> [Page excerpt]

3.4. The ld AO also made disallowance of Rs 5,91,288/- u/s 40(a)(ia) of the Act in respect of car hire charges for violation of provisions of section 194C of the Act.
3.5. The ld AO also made disallowance of Rs 3,30,000/- u/s 40(a)(ia) of the Act in respect of annual maintenance charges, job charges and generator hire charges for violation of provisions of section 194C of the Act.
Before the ld CITA, the assessee furnished the PAN of the various payees to whom payments were made without deduction of tax at source, details of recipients such as name and their addresses. The assessee also pleaded that since the respective payees had included the subject mentioned payments made by the assessee as income in their returns and paid taxes thereon. The assessee furnished evidences in this regard and pleaded that in view of the amendment made in second proviso to section 40(a)(ia) of the Act brought in the statute by the Finance Act 2012, no disallowance could be made u/s 40(a)(ia) of the Act in the hands of the assessee payer. The assessee also filed Form 26A from four parties namely (i) Balaji Timber Stores ; (ii) Eshwar Infratech Pvt Ltd ; (iii) Jai Durga Timber Traders and (iv) R.S.Bagga.

> [Available data]

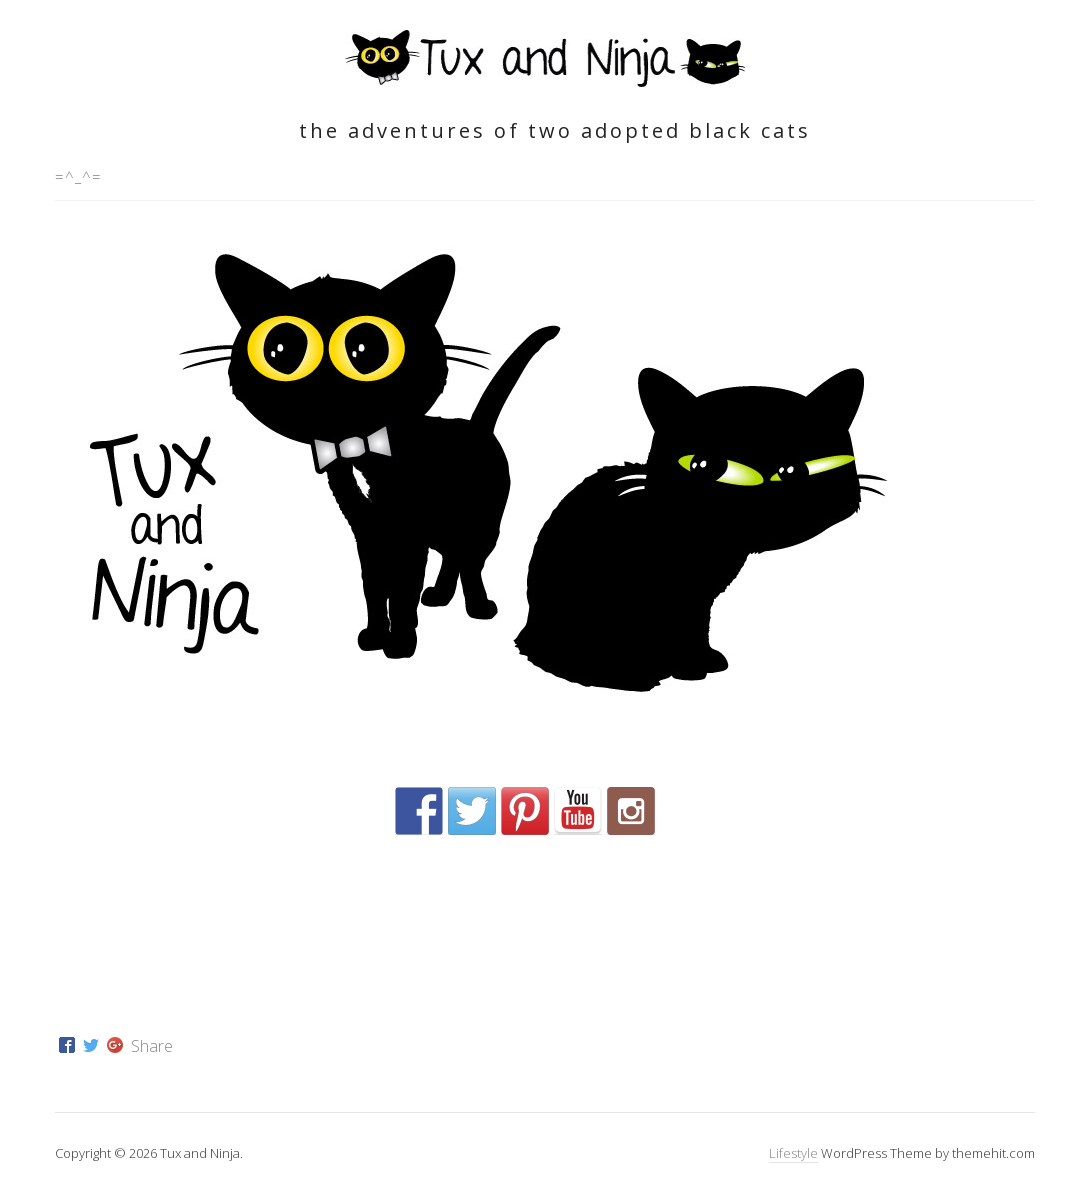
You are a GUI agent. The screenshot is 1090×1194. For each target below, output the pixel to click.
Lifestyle (793, 1153)
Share (152, 1046)
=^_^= (78, 176)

> [Stated exercise]
Answer these from the tax disallowance excerpt, one line each:
1. What amount did the ld AO disallow for car hire charges?
2. Which Finance Act brought the amendment to the second proviso to section 40(a)(ia)?
3. From how many parties did the assessee file Form 26A?

> [Solution to this task]
1. Rs 5,91,288/-
2. The Finance Act 2012
3. Four